For this exercise, transcribe the records below without changing a word.

=-=-=-=-=

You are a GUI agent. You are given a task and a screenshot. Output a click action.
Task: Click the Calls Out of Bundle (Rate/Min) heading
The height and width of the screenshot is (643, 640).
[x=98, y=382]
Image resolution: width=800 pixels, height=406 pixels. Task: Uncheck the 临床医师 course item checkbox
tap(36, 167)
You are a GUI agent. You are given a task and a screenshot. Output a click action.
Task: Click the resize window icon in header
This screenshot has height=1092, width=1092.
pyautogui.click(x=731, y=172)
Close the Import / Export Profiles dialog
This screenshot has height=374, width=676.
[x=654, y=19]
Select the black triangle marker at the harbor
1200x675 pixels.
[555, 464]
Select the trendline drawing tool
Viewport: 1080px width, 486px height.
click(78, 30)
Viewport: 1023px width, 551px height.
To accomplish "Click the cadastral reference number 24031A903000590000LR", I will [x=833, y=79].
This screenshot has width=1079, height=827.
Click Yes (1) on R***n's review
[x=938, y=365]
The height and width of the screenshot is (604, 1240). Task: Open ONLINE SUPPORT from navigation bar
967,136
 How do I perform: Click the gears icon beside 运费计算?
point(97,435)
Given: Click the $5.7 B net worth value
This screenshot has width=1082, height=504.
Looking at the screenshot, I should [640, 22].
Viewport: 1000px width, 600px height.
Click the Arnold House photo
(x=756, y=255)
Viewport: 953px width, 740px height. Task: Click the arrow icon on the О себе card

=-=-=-=-=

Response area ->
You are a GUI agent. You are given a task and a screenshot. Output a click action.
Task: Click the Calls Out of Bundle (Rate/Min) heading
The height and width of the screenshot is (643, 640).
[x=98, y=382]
Image resolution: width=800 pixels, height=406 pixels. Task: Uncheck the 临床医师 course item checkbox
tap(36, 167)
You are a GUI agent. You are given a task and a screenshot. Output a click action.
Task: Click the resize window icon in header
This screenshot has height=1092, width=1092.
pyautogui.click(x=731, y=172)
Close the Import / Export Profiles dialog
This screenshot has height=374, width=676.
[x=654, y=19]
Select the black triangle marker at the harbor
1200x675 pixels.
[555, 464]
Select the trendline drawing tool
Viewport: 1080px width, 486px height.
click(78, 30)
Viewport: 1023px width, 551px height.
To accomplish "Click the cadastral reference number 24031A903000590000LR", I will [x=833, y=79].
This screenshot has width=1079, height=827.
Click Yes (1) on R***n's review
[x=938, y=365]
The height and width of the screenshot is (604, 1240). Task: Open ONLINE SUPPORT from navigation bar
967,136
 How do I perform: Click the gears icon beside 运费计算?
point(97,435)
Given: Click the $5.7 B net worth value
This screenshot has width=1082, height=504.
Looking at the screenshot, I should [640, 22].
Viewport: 1000px width, 600px height.
Click the Arnold House photo
(x=756, y=255)
Viewport: 953px width, 740px height. Task: Click the arrow icon on the О себе card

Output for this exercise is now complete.